Given instruction:
Retype the lines from the line with "You are a computer-use agent." up to and including the line with "Instruction: Open the Framecolor dropdown", keeping every character as it appears.

Records provided:
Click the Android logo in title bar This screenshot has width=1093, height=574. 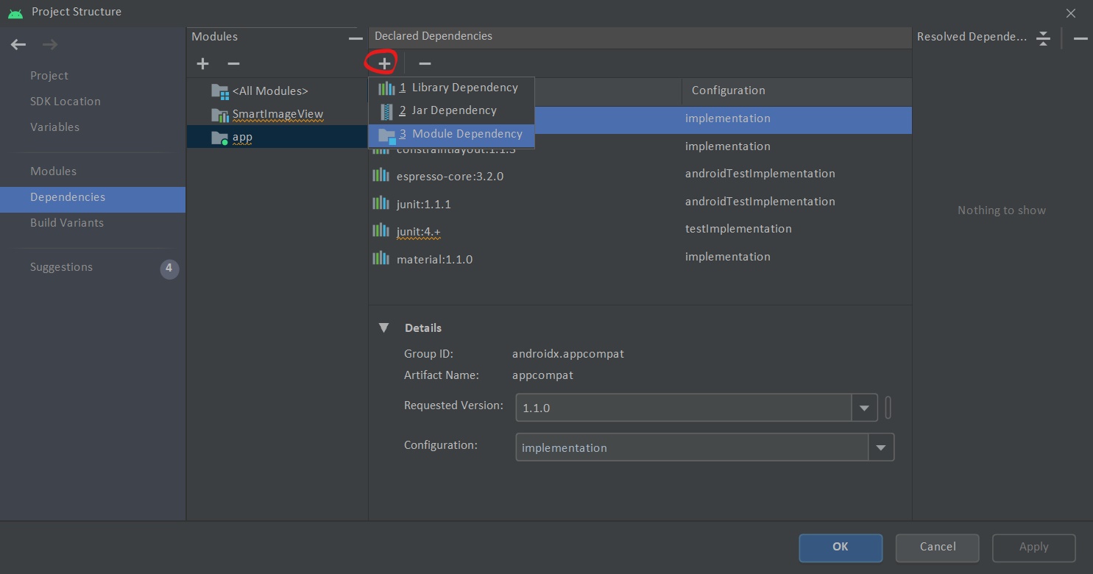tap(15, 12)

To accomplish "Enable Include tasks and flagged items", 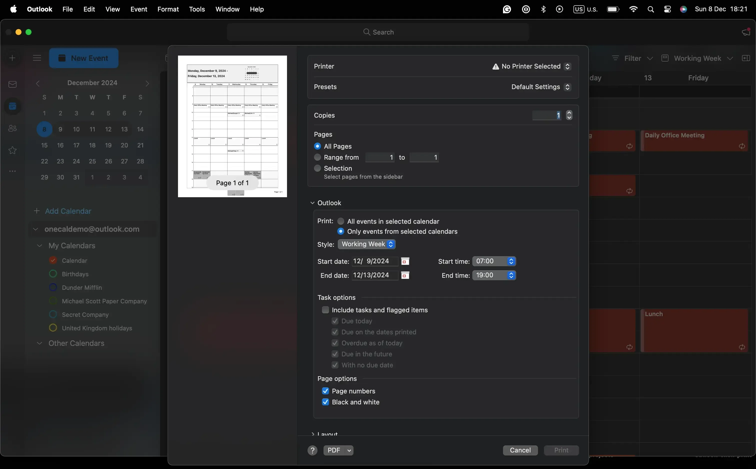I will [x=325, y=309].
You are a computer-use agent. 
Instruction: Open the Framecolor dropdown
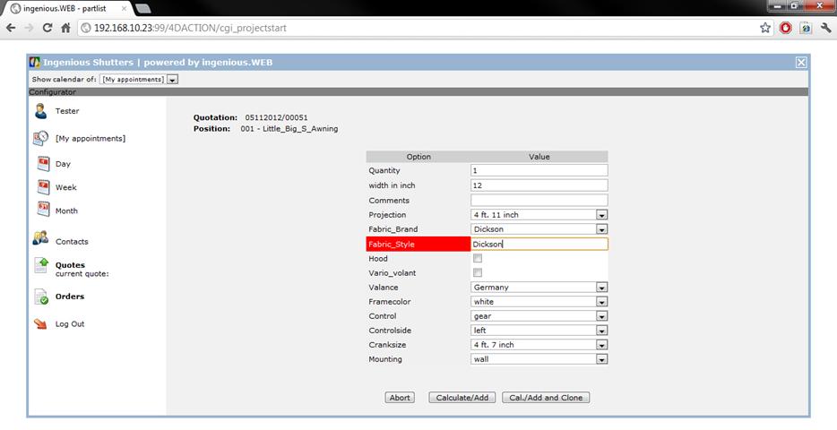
---
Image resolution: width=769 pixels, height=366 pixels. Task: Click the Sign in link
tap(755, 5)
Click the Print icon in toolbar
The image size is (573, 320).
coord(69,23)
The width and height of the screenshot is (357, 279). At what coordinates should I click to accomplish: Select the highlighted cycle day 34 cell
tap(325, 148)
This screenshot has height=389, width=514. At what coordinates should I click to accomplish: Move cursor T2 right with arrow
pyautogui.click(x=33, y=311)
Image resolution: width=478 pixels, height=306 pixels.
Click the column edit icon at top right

Answer to this exercise:
You are a computer-use agent. 
Instruction: Open the Framecolor dropdown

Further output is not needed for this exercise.